• What you are asked to do
Pull out every line of the material below that contains the word "Task" and copy each one in full.

• Available data
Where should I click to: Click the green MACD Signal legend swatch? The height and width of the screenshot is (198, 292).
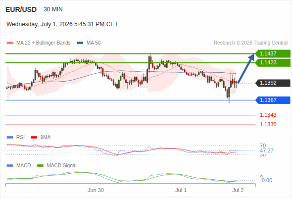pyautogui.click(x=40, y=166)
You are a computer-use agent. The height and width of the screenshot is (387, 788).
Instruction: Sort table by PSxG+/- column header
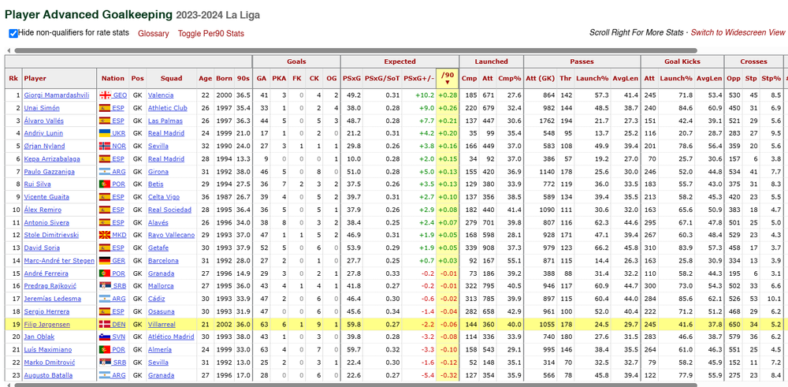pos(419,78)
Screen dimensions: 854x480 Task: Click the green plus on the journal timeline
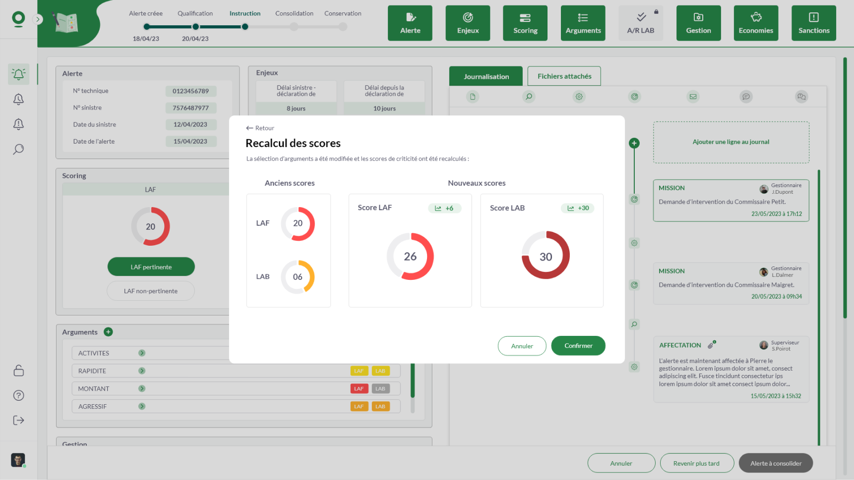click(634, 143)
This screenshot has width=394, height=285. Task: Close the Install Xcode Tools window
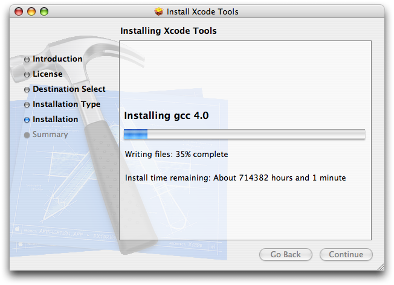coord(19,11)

• Answer below
Screen dimensions: 854x480 Task: Click the green plus on the journal timeline
This screenshot has width=394, height=285. Task: Close the Install Xcode Tools window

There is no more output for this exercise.